■ **Work instruction 1**: Write out the passage from the article about the blind teacher, beginning at the words "But the P1 teacher" and stopping after "in the park.".
■ **Work instruction 2**: Carry on the article about the blind and diabetic teacher from its last sentence.

54-year-old blind and diabetic teacher who still loves changing children's lives
By John Shilitsa
| October 8th 2021
Jotham Angatia started teaching in 1987 and he has never looked back.
Angatia had just completed A-Level at St Peter’s Mumias High School and the government deployed him as an untrained teacher at Ematawa Primary School in Butere, Kakamega County.
He says his interest was in Mathematics and Science, but since there were few teachers at the time, he taught all the subjects.
Over the years, Angatia has remained a determined and proud teacher.
And as the world marked International Teachers Day on Tuesday, Angatia says he is satisfied with his achievements as a teacher.
But the P1 teacher is blind and relies on his white cane and what he terms a ‘rare wild instinct’ to go about his daily duties.
Angatia, 54, says with his loss of eyesight, the result of diabetes complications, life has not been a walk in the park.
“However, l have done all that was required of me to remain a teacher and impact lives,” he says.

■ **Data provided**:

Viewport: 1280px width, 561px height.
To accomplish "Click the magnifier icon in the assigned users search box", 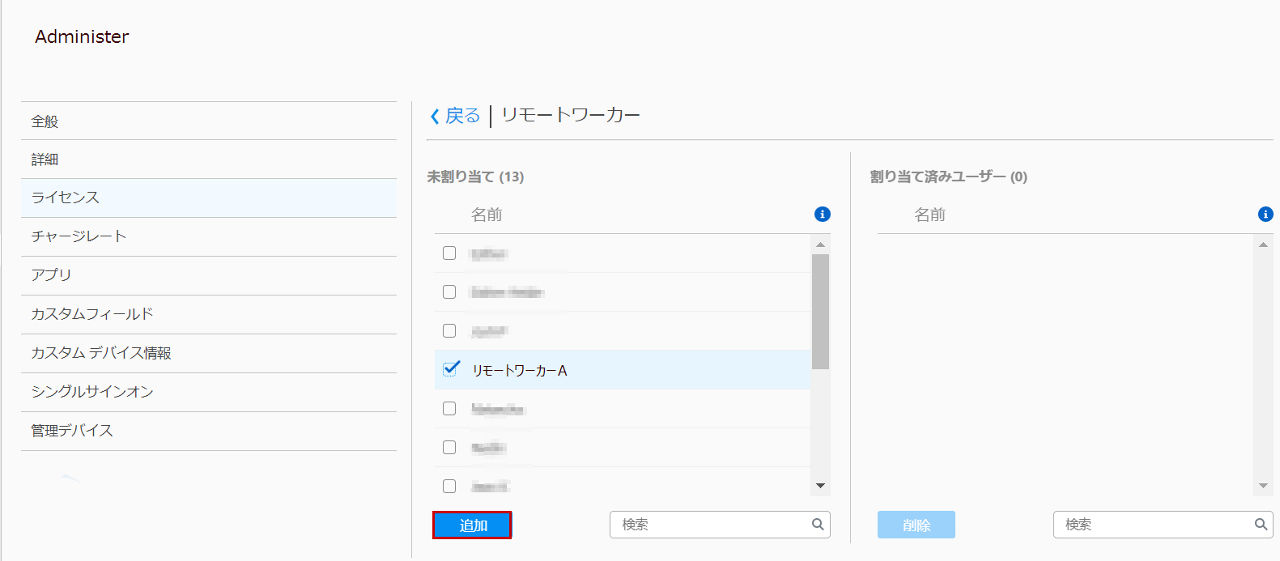I will coord(1261,524).
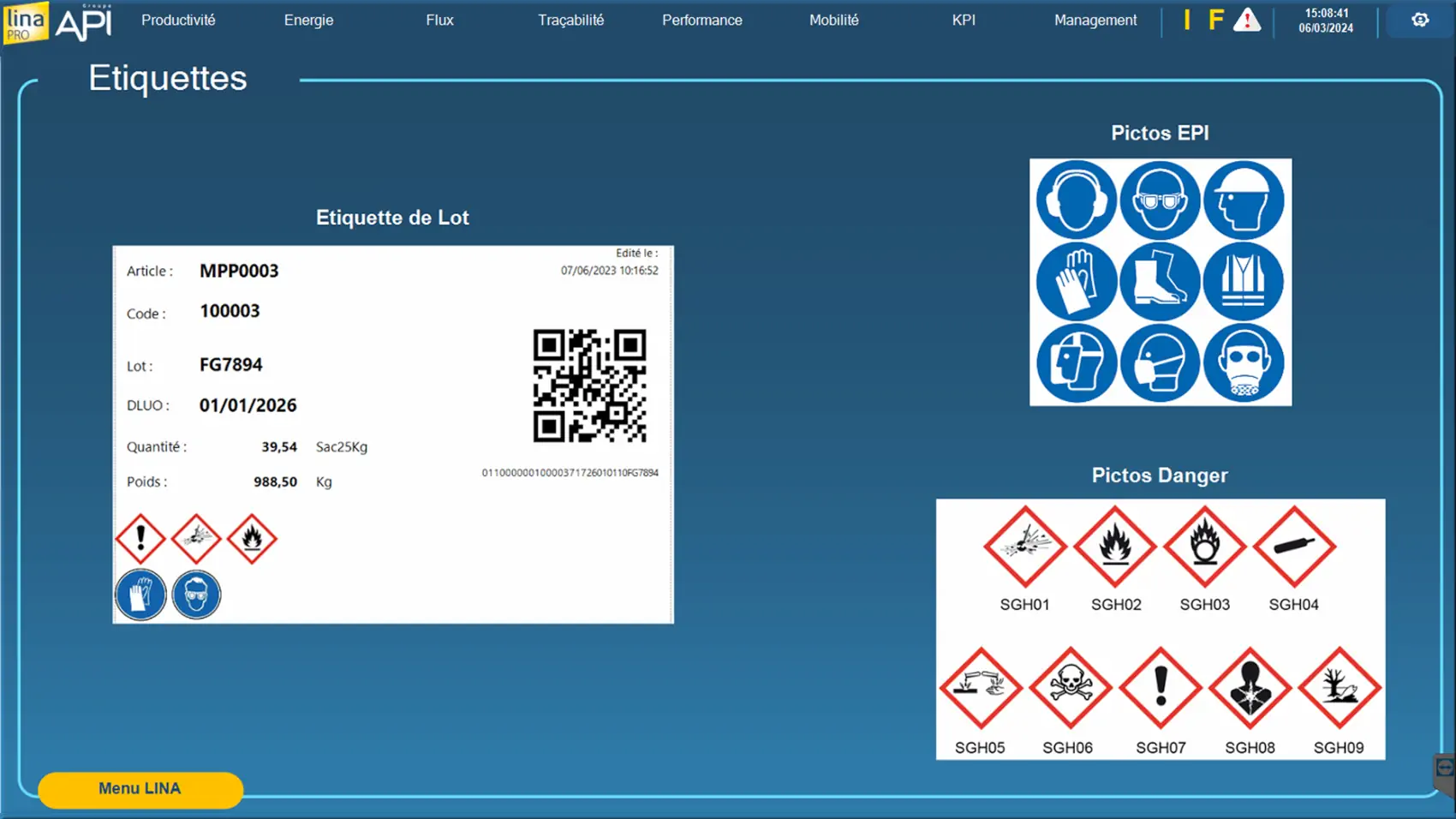
Task: Click the settings gear icon
Action: click(x=1420, y=20)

■ **Answer box 1**:
But the P1 teacher is blind and relies on his white cane and what he terms a ‘rare wild instinct’ to go about his daily duties.
Angatia, 54, says with his loss of eyesight, the result of diabetes complications, life has not been a walk in the park.

■ **Answer box 2**:
The main challenge he faces is juggling between classwork and frequently going for medical checkup, and at times, getting admission to hospital due to diabetes.
He was diagnosed with diabetes in 1980 when he was 14. The Certificate of Primary Education (CPE) results had just been announced and he scored 33 out of a possible 36 points.
He was at Ibokolo Primary School, and was among the best students in the former Western Province.
He was still celebrating when he suddenly fell sick. He was rushed to St Mary’s Mission Hospital, Mumias, where he was diagnosed with diabetes. He says the diagnosis changed his way of life, but he continued with his studies.
Angatia joined Eregi Teachers Training College in 1993. He graduated as a P1 teacher in 1995 and went back to teach at Ematawa Primary.
He was to join Kilimambogo Teachers College, but having lost sight in the right eye, he opted for Eregi, which was near his home.
He continued teaching until 2001 when he woke up one morning only to realise a sudden loss of vision in the left eye.
Braille studies were recommended for him and he ended up at Machakos Technical Training for the Blind in January 2005.
After two years, he left college to embark on teaching, this time using Braille and was transferred to Ibokolo, a school closest to his home.
Angatia, who previously taught upper classes, went back to lower primary due to his condition. That was eight years ago.
Like many devoted teachers, he says moving to lower primary does not feel like a demotion and did not enjoy teaching until he moved to lower primary and started interacting with much younger children, whom he loved more because they are the only honest people in the world.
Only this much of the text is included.